The one in Ft. Walton Beach is closed&#128542;


----------



## Beachkc (Aug 24, 2012)

Luckylady7929 said:


> There is 1 close to destin and Santa rosa beach. It is on the main route going through in a little strip mall. Unfortunately I don't remember the name. I googled knit shops and found it. Been there several times. There is also 1 in Walton beach. Good luck they are around


The name of the shop is: Destin Yarn Shop. It is in Holiday Plaza and will be on the left side of the street if you are driving west.


----------



## Hazel Blumberg - McKee (Sep 9, 2011)

Purl inside Downtown Books in Apalachicola. Wonderful shop!

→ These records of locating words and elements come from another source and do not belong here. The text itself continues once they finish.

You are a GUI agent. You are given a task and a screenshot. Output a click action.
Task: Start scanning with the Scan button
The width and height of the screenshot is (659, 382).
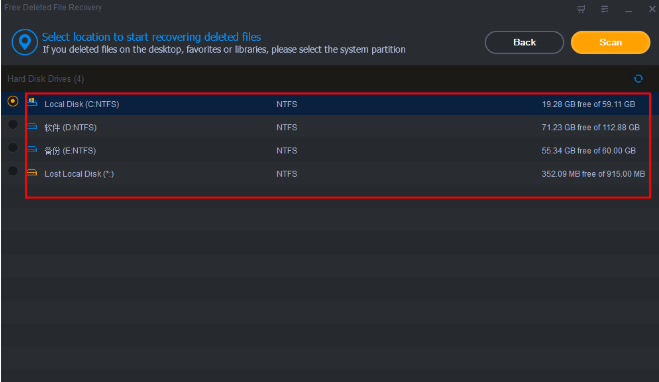coord(610,42)
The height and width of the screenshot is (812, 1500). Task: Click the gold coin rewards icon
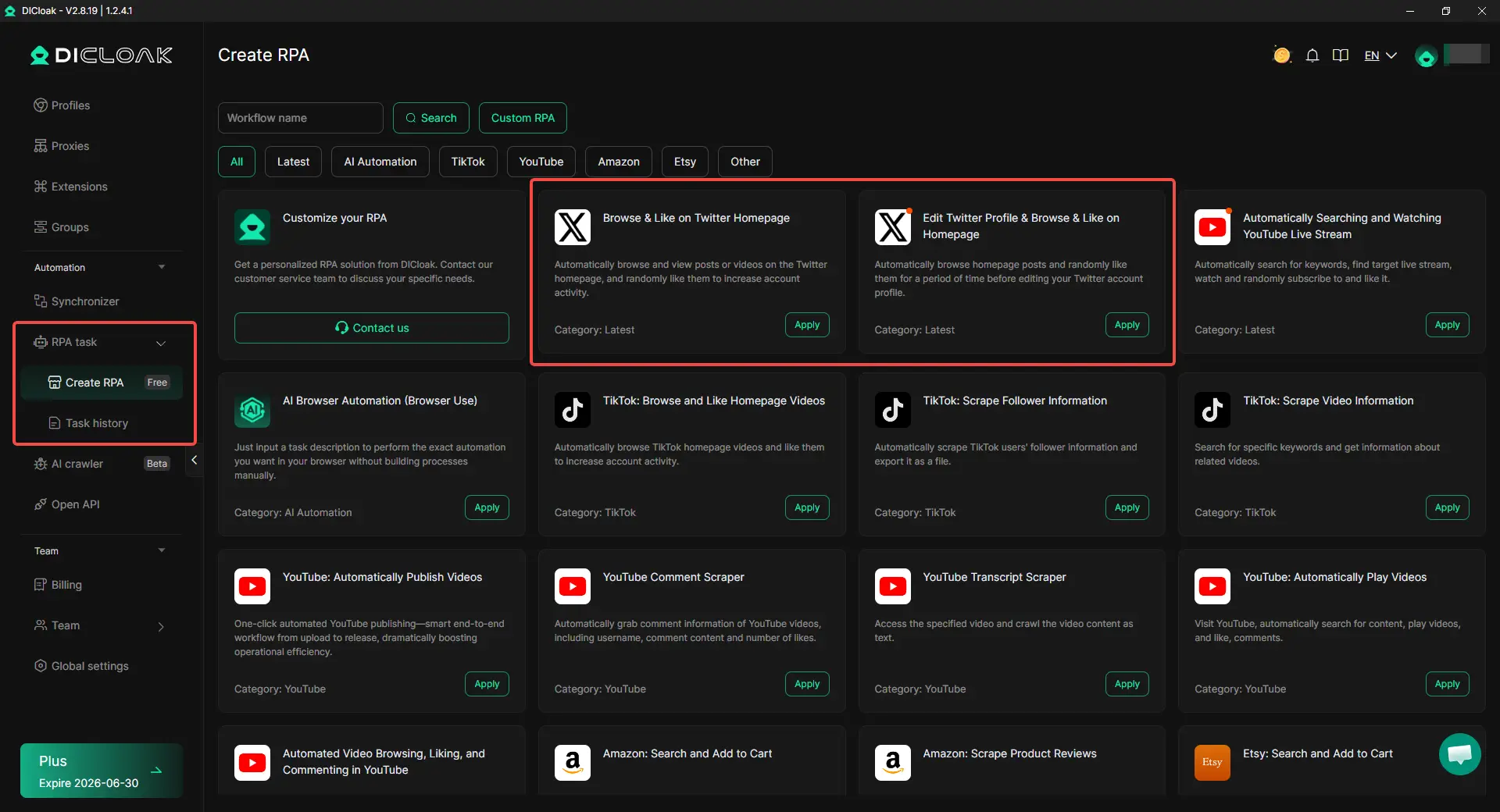1281,55
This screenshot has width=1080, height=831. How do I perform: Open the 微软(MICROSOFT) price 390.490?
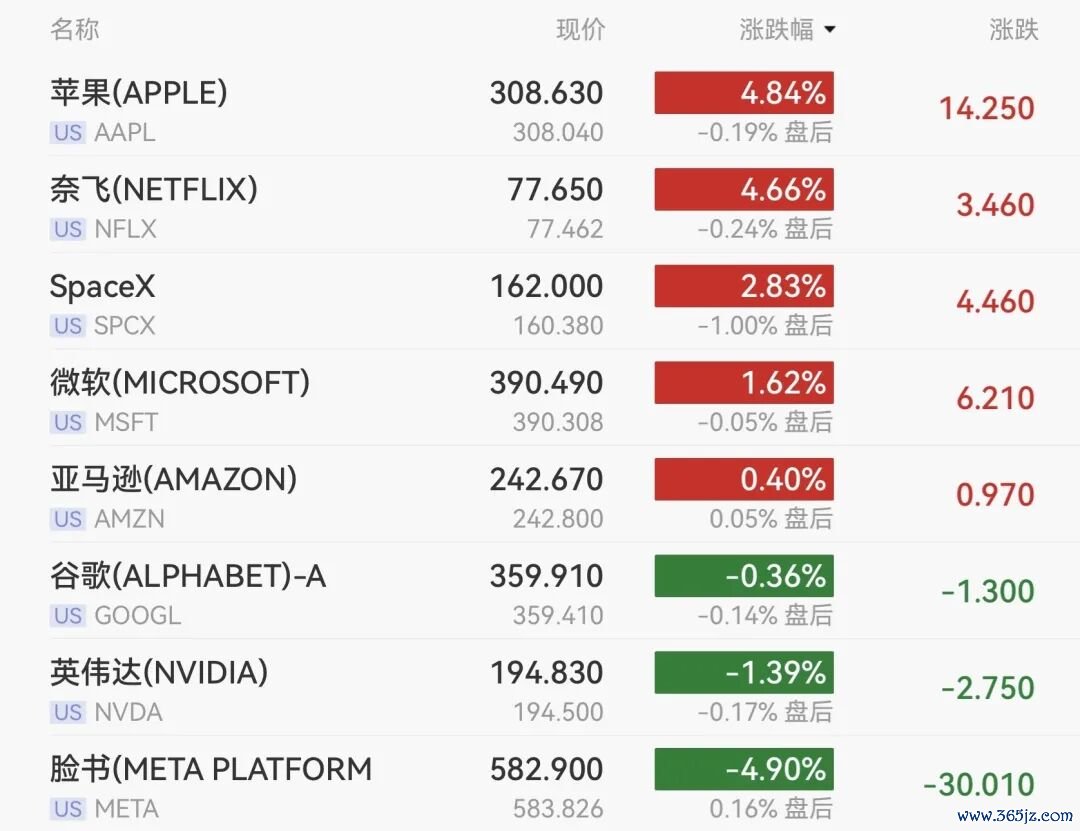[546, 383]
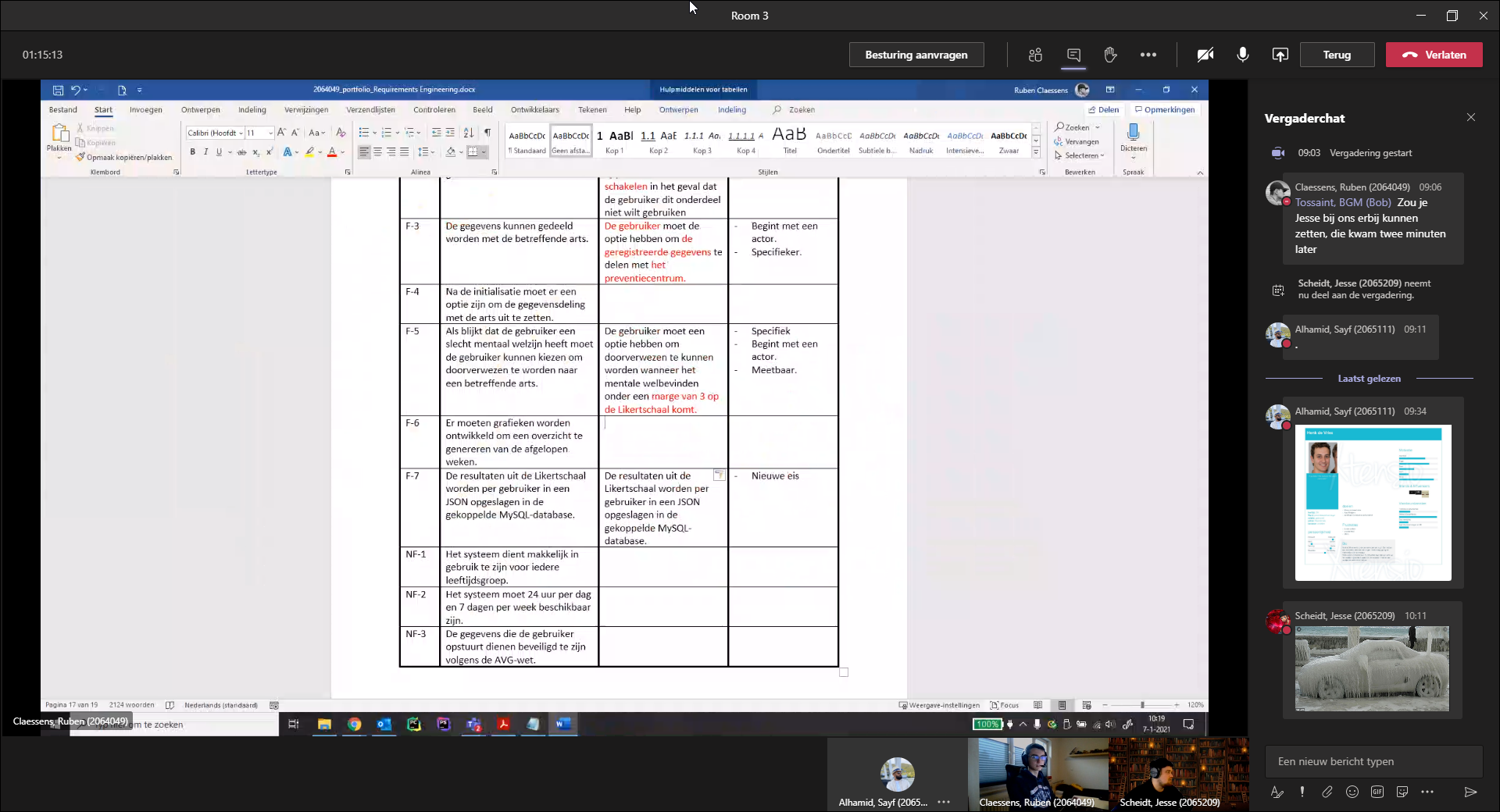
Task: Click the share content tray icon
Action: (1280, 55)

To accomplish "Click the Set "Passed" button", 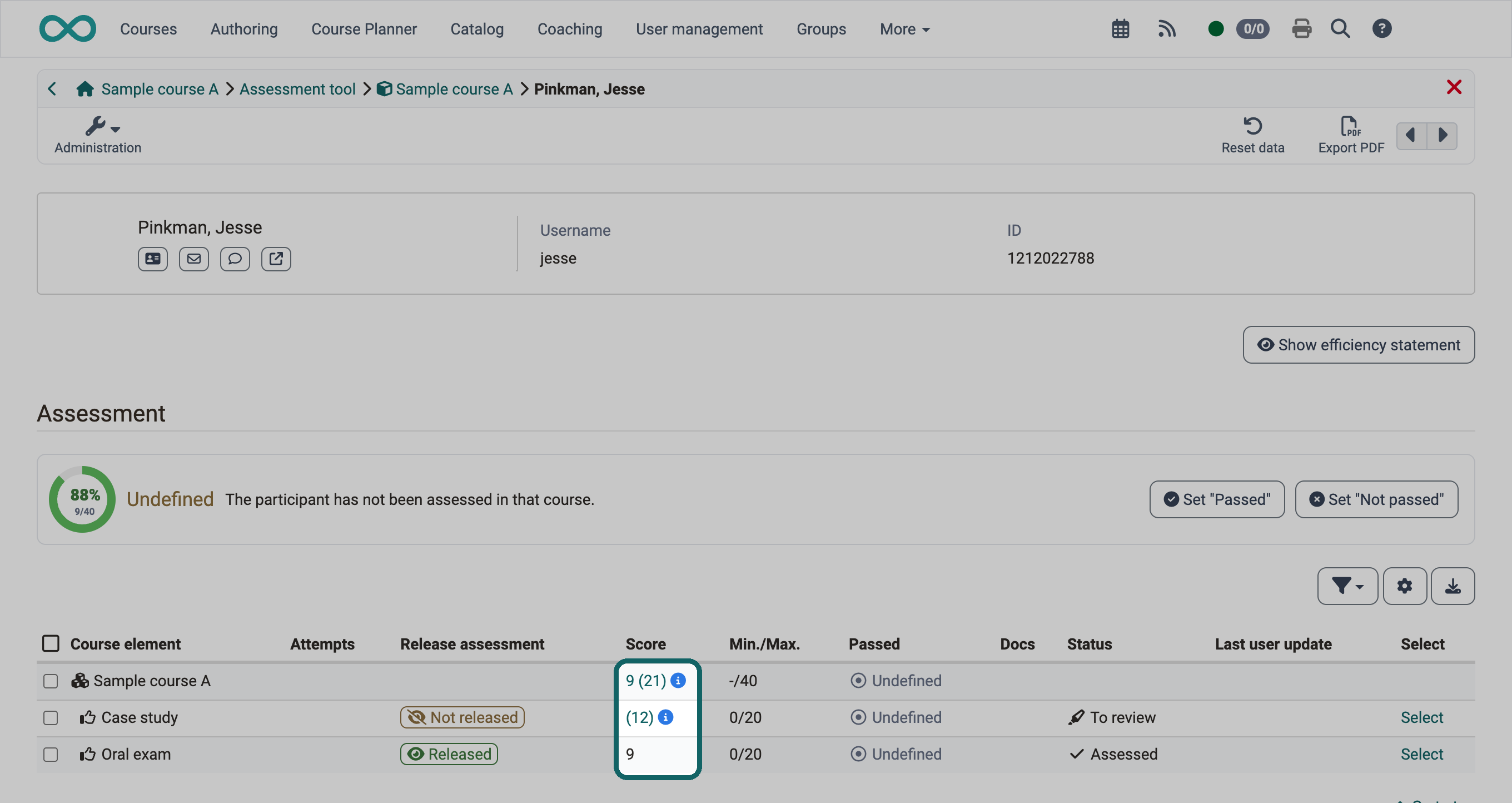I will [1217, 499].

If you're going to be in Tallahassee, we have three yarn shops here. And a new yarn shop recently opened up in nearby Thomasville, Georgia.

Hazel


----------



## past (Apr 3, 2011)

Pensacola has a great yarn shop called King's Sewing. I was there last winter. When you pull up you will question whether you made the right choice. When you 1st walk in the door you will think you made a mistake because all you see are a few sewing machines. BUT once you walk into the room on the right you will find yarn glory. She does not carry the typical yarns. You will not find any Caron or Red Heart and very few of the other brands you can purchase at a chain store. However, you will find some luscious yarns that are rayon, acrylic blends, cotton blends, linen and linen blends. I only made it over for 1 shopping trip last year, but spent about 2 hours ooing and awing over the yarns before making my $100 purchase. I am heading through that area when I leave TX heading to GA this spring and hope that we can stay in the area over night so I can make another shopping trip.


----------



## FWBknitter (Dec 28, 2013)

If you are coming across on I 10 Elite yarns is at 290 Main St, Crestview. My favorite in this area is Destin Yarn shop in Miramar Beach.


----------



## thomsonact (Mar 30, 2014)

Fay's Needlecraft Botique on Apalachee Parkway in Tallahassee has LOTS of yarn of all kinds! It would be easy for you to get to, just get off of I 10 on 59 S (to Capps) go 5 miles and turn right. Just keep going until you get to 2702__on the right one light past the Department of Motor Vehicles Building. It's in a row of arranged pink cottages. Be careful or you'll pass them!


----------



## Knitknitwhit (Feb 7, 2013)

Downtown Books and Purl in Apalachicola....definitely agree with the others who mentioned it. Just LOVE it!!


----------



## Deniece (Jan 17, 2015)

Where are you from in NH?


----------



## Caroline Currer (Feb 11, 2013)

Isn't KP wonderful!


----------